Mammograms on the Rise, But Elderly Women Over-Report
Non-white women also have fewer mammograms than whites
MONDAY, July 10 (HealthDay News) -- While mammogram screening among elderly women has increased, the women report having more mammograms than they actually do, and non-white women are screened less often than their white counterparts, according to a study published online July 7 in the American Journal of Preventive Medicine.
Christopher R. Kagay, M.D., of Harvard Medical School in Boston, and colleagues used Medicare data to construct a representative 5 percent sample of elderly women in 11 areas, comprising 146,669 women total.
From 1991 to 2001, the proportion of women 65 years and older who underwent mammography screening at least every two years rose from 35.8 percent to 47.9 percent.
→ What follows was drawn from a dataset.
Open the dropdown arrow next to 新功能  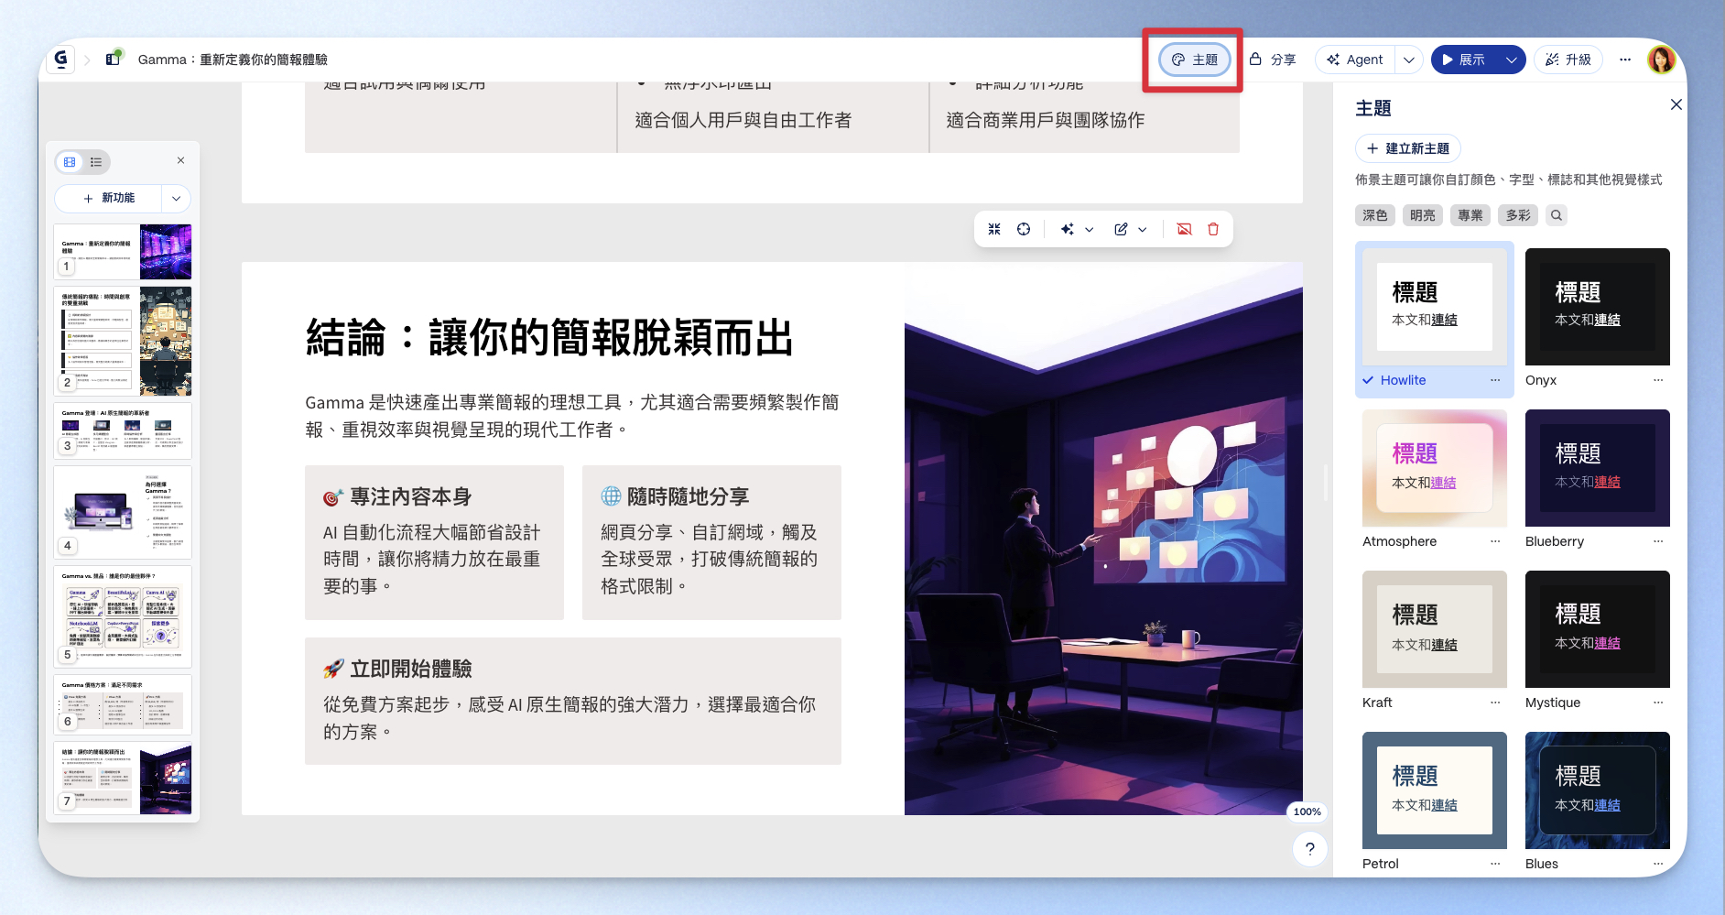(176, 198)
However, the most widely cited estimates, derived from self-reported data collected by the Behavioral Risk Factor Surveillance System, are as high as 80 percent for women who are 65 to 69 years old.
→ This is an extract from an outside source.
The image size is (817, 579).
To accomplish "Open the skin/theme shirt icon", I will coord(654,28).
Increases in screening failed to narrow the disparity between different racial and ethnic groups. In 2000-2001, while 50.6 percent of non-Hispanic white women were screened at least every two years, the figure was only 40.5 percent for blacks, 34.7 percent for Asian Americans, 36.3 percent for Hispanics and 12.5 percent for Native Americans.
"Self-reported studies of mammography screening had suggested that there were no significant differences in screening frequency by race -- our study found just the opposite," Kagay said in a statement.